Center for Strategic Communication

I tweeted this last week, but I forgot to post it to the blog.  Consider it a curio from a different time. It's an English-language periodical, published in 1990 through a Cairo-based Muslim Brotherhood publishing house – Ummah Press Service.  The Library of Congress record is here.

Biannual

There are no bombshells in this document, but if you're an observer of the Egyptian Brotherhood – and you're reading about this for the first time – you may find this artifact something of interest.  It, along with other English language Ummah Press Service publications, suggest that the editors had a Western audience in mind.  It begs the question: whose ambition was it to reach an English-reading audience, and for what purpose?

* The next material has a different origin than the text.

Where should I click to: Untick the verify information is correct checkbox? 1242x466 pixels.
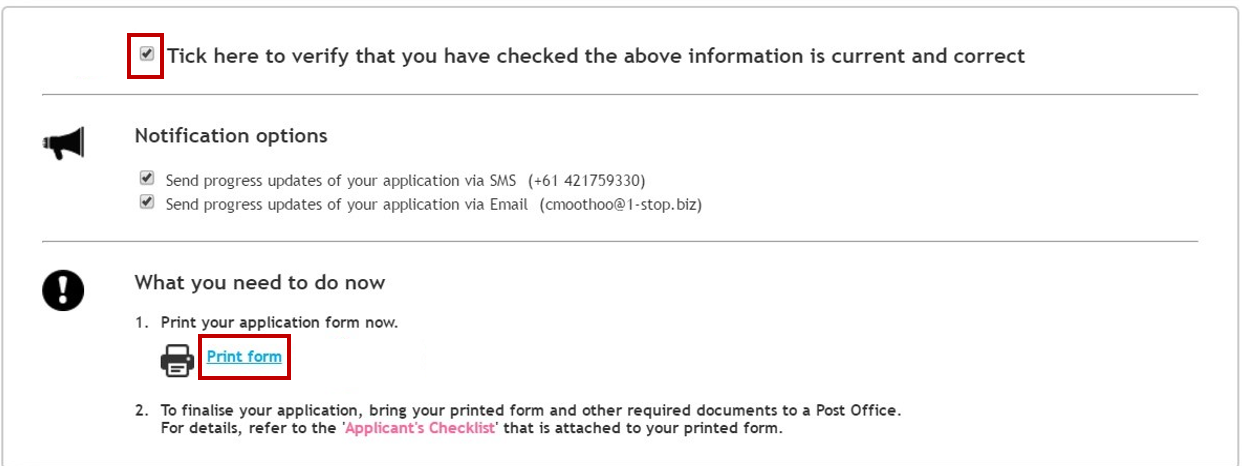pos(147,54)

Back in 2007, I posted on another Ummah Press Service publication, The West in the Eyes of the Egyptian Islamic Movement.  That document (a copy of my original file can found here) was a discussion of the political distinctions and means of action between the Muslim Brotherhood and the Egyptian jihadi groups of the period, Jihad and Islamic Group.

TOC

The periodical linked here was part of an ambitious experiment to construct an English-language identity for the group.  The experiment failed.  There's little in the LC records to show that Ummah Press regularly produced English language material after the early 1990s.  Perhaps this is what makes the Biannual Review so interesting. So little English-language scholarship about the Brotherhood exists from this time period.  Of the 19 records drawn from the LC catalog, only one is in English.  As a result, this tiny collection of English-language works, published in earnest by the Muslim Brotherhood in the early 1990s, may be the only extant English-language primary source material of the period available for further scholarly study of the Egyptian Muslim Brotherhood.